History of the Provision
The exclusion of proxy marriages arises out of a 2015 amendment to the IRPR, such that Reg. 5 excludes proxy marriages from the definition of “spouse”. As noted in the Regulatory Impact Analysis Statement (RIAS), ((Regulatory Impact Analysis Statement, Regulations Amending the Immigration and Refugee Protection Regulations (2015) C Gaz I, Vol. 149, No. 14, 4 April 2015, HTML version online: http://www.gazette.gc.ca/rp-pr/p1/2015/2015-04-04/html/reg1-eng.html; PDF version online: http://www.gazette.gc.ca/rp-pr/p1/2015/2015-04-04/pdf/g1-14914.pdf, pp. 735-747 [RIAS].)) the same amendment raised the minimum age of marriage from 16 to 18, and tied the two amendments together. Both amendments, according to the RIAS, were meant to prevent early and forced marriages. The RIAS includes a callback to a Private Member’s Motion (M-505) from 2014. ((RIAS, ibid., p. 736; Private Member’s Motion M-505, 41st Parl., 2nd Sess., 10 December 2014, online at: https://www.ourcommons.ca/members/en/stella-ambler(58833)/motions/6524308.)) When raising the motion in the House, MP Stella Ambler (Mississauga South, CPC), stated:
…I am honoured to rise in the House today to introduce my motion, which pertains to telephone, fax, Internet or proxy marriages; specifically, as they relate to immigration to Canada.
…My motion is related to forced marriages, in that the sad truth is that these practices can be used to force individuals, usually women and girls, into non-consensual marriages.
…A marriage by proxy is one where one or even both participants are not present at the ceremony and are represented by another person. Sometimes, these marriages are conducted via telephone, the Internet, or even by fax. Some visa offices around the world encounter marriages by proxy on a regular basis, as it is a cultural practice in some parts of the world. Rest assured, such marriages are not legally recognized when performed in Canada.
House of Commons Debates, 41st Parl. 2nd Sess., Vol. 147, No. 130 (23 October 2014), online: https://www.ourcommons.ca/Content/House/412/Debates/130/HAN130-E.PDF, at p. 8747 (Stella Ambler) [Ambler, Debates, 23 October 2014].

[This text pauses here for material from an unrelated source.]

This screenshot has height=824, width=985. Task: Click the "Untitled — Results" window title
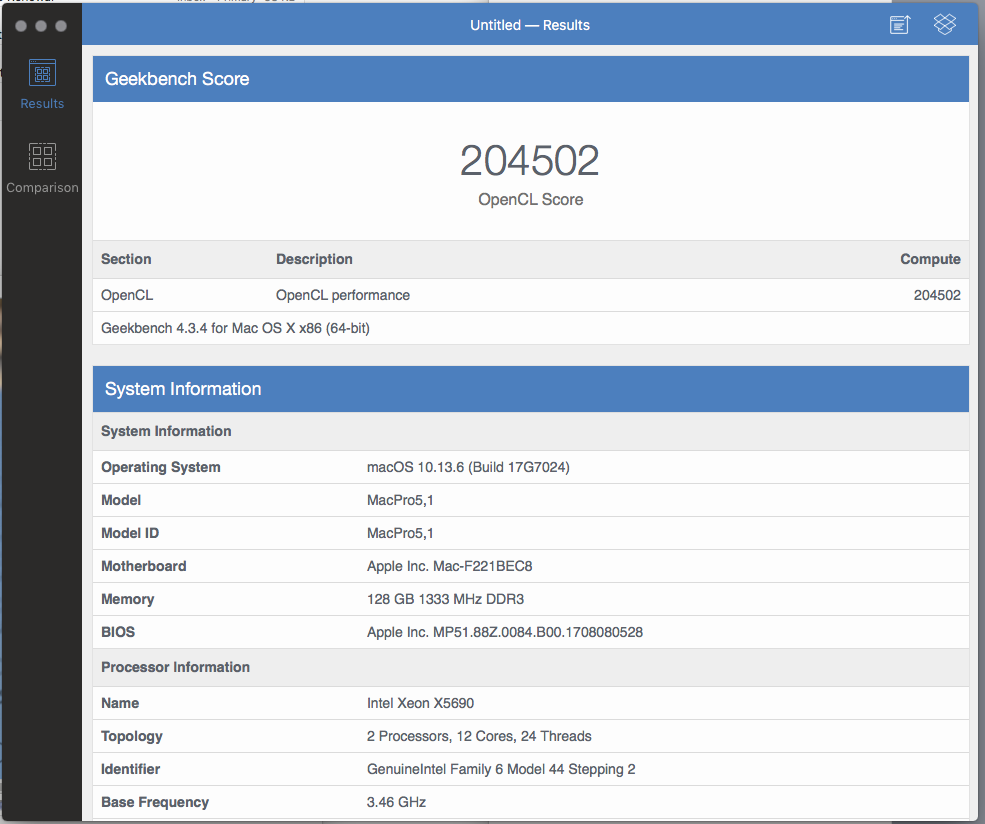click(x=530, y=25)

The previous applicability of proxy marriages was addressed in the “Family Class” manual posted on the IRCC (then CIC) website in 2015, which itself dated from 2006. ((Citizenship Immigration Canada, Operation Manual 2, archived online: https://web.archive.org/web/20150217210306if_/http://www.cic.gc.ca/english/resources/manuals/op/op02-eng.pdf [Archived Operation Manual 2]. )) The definition of marriage included therein stated: “A marriage must be legal both in the country where the couple got married and under Canadian federal law i.e. the Marriage (Prohibited Degrees Act) with respect to consanguinity and the Criminal Code with respect to polygamy and bigamy.” ((Archived Operation Manual 2, ibid. at p. 37.)) Elsewhere it said “A marriage that is legally recognized according to the law of the place where it occurred is usually recognized in Canada. … A marriage, which took place abroad, must be valid both under the laws of the jurisdiction where it took place and under Canadian federal law.” ((Archived Operation Manual 2, ibid. at p. 24.))

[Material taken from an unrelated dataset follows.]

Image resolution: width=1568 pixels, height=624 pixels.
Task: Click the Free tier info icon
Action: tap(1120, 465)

The same 2006 manual defines proxy marriage as “At a proxy marriage one of the participants is not present and has named a proxy to represent him or her. If the law of the country in which the marriage ceremony was performed permits proxy marriages, they are legal marriages for immigration purposes, provided they are legal under Canadian federal law.” ((Archived Operation Manual 2, ibid. at p. 37.))

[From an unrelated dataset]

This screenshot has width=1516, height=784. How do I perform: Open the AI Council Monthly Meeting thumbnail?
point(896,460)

MP Ambler stated that “… the focus of the motion is the increasing concern that some marriages by telephone, fax, Internet or proxy can make it easier for someone to be forced into a marriage to which they do not consent. Indeed, as I have stated, there have been reports of spousal sponsorship cases that were, in fact, cases of forced marriages facilitated by proxy.” ((Ambler, Debates, 23 October 2014, supra, p. 8747.)) The evidence cited was:
- “there have been reports” ((Ambler, Debates, 23 October 2014, supra, p. 8747.)); and
- “While not all telephone, fax, Internet, or proxy marriages are forced, it is clear from the information received by visa officers in Canada’s regional offices that some most certainly are.” ((Ambler, Debates, 23 October 2014, supra, p. 8747.))
The RIAS stated that:
The nature of proxy, telephone, fax, Internet and other similar forms of marriage can help to facilitate forced marriages because one or both spouses are not physically present, making it more difficult to determine that they consent to the marriage. In recent years, a small number of cases of forced marriage facilitated by proxy have been brought to the attention of Citizenship and Immigration Canada (CIC).
RIAS, p. 737.
The RIAS also stated – misleadingly it should be said – that “In the existing regulatory framework, proxy, telephone, fax, Internet and other similar forms of marriage, including those forms used to facilitate forced marriage, are not explicitly barred, and there are no grounds to refuse them as long as they are legally valid in the country in which they occurred.” ((RIAS, supra., p. 737.)) The existing regulatory network absolutely allowed applications to be refused where consent or genuineness was not shown, and this remains the case today. Furthermore, if consent was the issue, then a section ought to have been introduced requiring proof of the free consent of the parties to the marriage, rather that excluding marriages made with full consent but by proxy.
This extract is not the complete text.